OSHA

What is a Job Safety Analysis

A job safety analysis (JSA) is a procedure where observers carry out a safety evaluation of the required actions to perform a specific job with the aim of improving safety for workers. A JSA differs from a risk assessment. The JSA procedures detect hazardous aspects of the job and then the employer undertakes to remove or mitigate the risks and hazards associated with it. The JSA procedure should be performed by experienced employees and/or specialists who are trained in specific job safety analysis techniques. While JSAs may not always be easy to perform, they are an essential part of an effective health and safety program.
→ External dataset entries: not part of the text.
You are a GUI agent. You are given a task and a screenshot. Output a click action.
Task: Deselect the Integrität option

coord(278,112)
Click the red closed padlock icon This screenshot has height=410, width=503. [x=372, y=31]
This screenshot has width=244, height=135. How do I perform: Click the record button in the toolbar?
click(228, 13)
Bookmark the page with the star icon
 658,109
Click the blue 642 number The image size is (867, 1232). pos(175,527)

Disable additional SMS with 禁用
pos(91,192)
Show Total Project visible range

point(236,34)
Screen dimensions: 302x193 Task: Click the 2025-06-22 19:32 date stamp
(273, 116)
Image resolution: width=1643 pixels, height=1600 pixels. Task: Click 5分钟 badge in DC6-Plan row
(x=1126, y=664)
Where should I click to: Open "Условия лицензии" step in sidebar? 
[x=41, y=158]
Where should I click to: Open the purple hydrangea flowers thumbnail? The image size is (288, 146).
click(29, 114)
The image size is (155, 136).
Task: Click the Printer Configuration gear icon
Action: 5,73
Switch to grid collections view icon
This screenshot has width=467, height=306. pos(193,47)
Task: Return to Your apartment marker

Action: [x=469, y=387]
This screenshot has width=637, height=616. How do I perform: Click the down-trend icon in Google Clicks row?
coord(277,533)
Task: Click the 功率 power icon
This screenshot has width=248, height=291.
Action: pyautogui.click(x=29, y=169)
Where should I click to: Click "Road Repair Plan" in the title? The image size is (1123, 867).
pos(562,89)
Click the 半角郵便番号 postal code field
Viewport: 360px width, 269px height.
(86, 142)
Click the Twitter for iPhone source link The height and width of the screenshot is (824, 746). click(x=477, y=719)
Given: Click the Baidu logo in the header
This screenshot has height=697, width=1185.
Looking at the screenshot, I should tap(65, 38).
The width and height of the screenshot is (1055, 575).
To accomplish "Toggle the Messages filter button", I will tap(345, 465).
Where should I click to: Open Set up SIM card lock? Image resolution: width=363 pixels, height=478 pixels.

Synopsis of the Job Safety Analysis procedure

  1. Select or determine a job and use a standard format for JSAs.
  2. Evaluate the job by breaking it down into a sequence of steps; there should be no more than ten steps (tasks) in the process. If there are more than ten, divide the job into two separate JSA procedures. The evaluators should be required to have a good working knowledge of the job being analyzed in order to break the job into appropriate tasks.
  3. Analyze each task being performed in the correct sequence of steps. Special methods are employed to identify and evaluate the risks and hazards.
    • The 'Change Analysis' method may be used to establish causes of accidents. 'What if?' questions are asked to ascertain how various changes affect the outcome of a sequence of actions used to carry out a job. The questions are asked to determine what actions may result in injury to workers and damage to equipment etc.
    • The 'Energy Barrier' method investigates how uncontrolled forms and various sources of energy impact the outcome of a sequence of tasks that may result in injury to workers and damage to equipment etc.
  4. Determine preventive measures to reduce risks and hazards associated with the job. This can be done by:
    • Eliminating the hazard
    • Controlling or reducing the risks and hazards to employees
    • Minimizing the risks and hazards by protecting employees with PPE or machine guards etc.
  5. Communicate the preventive measures to the employees who will perform the job that has been analyzed. Train the employees in the safer techniques and seek feedback from them to determine whether new hazards have been introduced by the changes.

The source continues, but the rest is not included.